Da quel lontano 1995 non si è mosso più nulla. Salvo la condanna a trenta anni di Luigi Ciavardini, pronunciata dalla Corte di Appello di Bologna il 13 dicembre del 2004.Giusva Fioravanti e Francesca Mambro hanno sempre ammesso il loro passato di lotta armata (e i reati relativi), ma rifiutano la macchia orribile del due agosto. Nel frattempo si sono sposati e hanno avuto una figlia. La donna ha usufruito della sospensione della pena quando è diventata mamma. Giusva, Valerio per l’anagrafe, ha ottenuto la libertà condizionale dal giudice di sorveglianza nel 2004. La verità giudiziaria sui burattinai politici, sui cervelli che si servirono della manovalanza legata ai Nar, la scheggia della destra terrorista che uccise il giudice Mario Amato, continua a latitare.
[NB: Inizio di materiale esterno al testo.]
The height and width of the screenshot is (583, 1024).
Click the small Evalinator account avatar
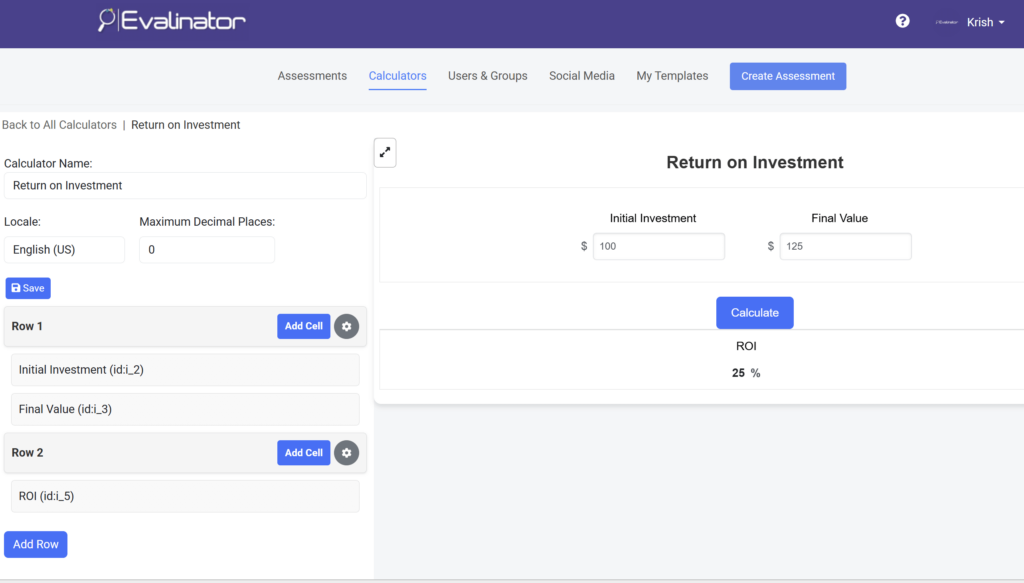[946, 22]
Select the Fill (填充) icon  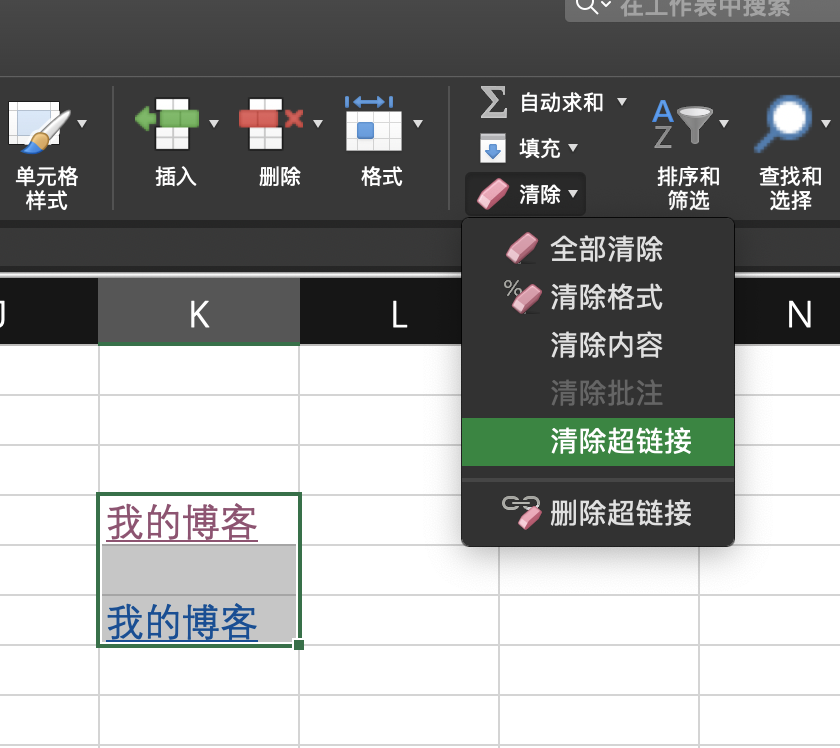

Di recente il senatore a vita Francesco Cossiga, presidente del consiglio in carica nel 1980 e da tempo scettico sui verdetti dei giudici di Bologna, ha rispolverato alcune carte sepolte nel dossier Mitrokhin che lo indurrebbero a resuscitare una "pista" antica. In una lettera a Enzo Fragalà, capogruppo di An nella commissione di inchiesta parlamentare sulle rivelazioni dell’ex spia sovietica, ha manifestato "il dubbio grave" che la bomba del 2 agosto sia stata "un atto del terrorismo arabo''. L’ex capo dello stato allude al patto "stipulato sulla parola tra la resistenza e il terrorismo palestinese e il governo per tenere l’Italia al riparo dagli atti terroristici di quelle organizzazioni".

La traccia da approfondire sarebbe una segnalazione dell’Ucigos al Sisde, il controspionaggio interno, secondo la quale l’Italia era a rischio perché deteneva nelle sue galere un rappresentante del Fronte Popolare per la Liberazione della Palestina guidato da George Habbash, un estremista legato al terrorista Carlos. Secondo Paolo Bolognesi, presidente dell’Associazione fra i familiari delle vittime della stazione, è una rivelazione dalle polveri bagnate: "Cose vecchie e già sentite che non stanno insieme l’una con l’altra". Il volto di chi ha preteso 85 vite il 2 agosto del 1980 resta nell’ombra.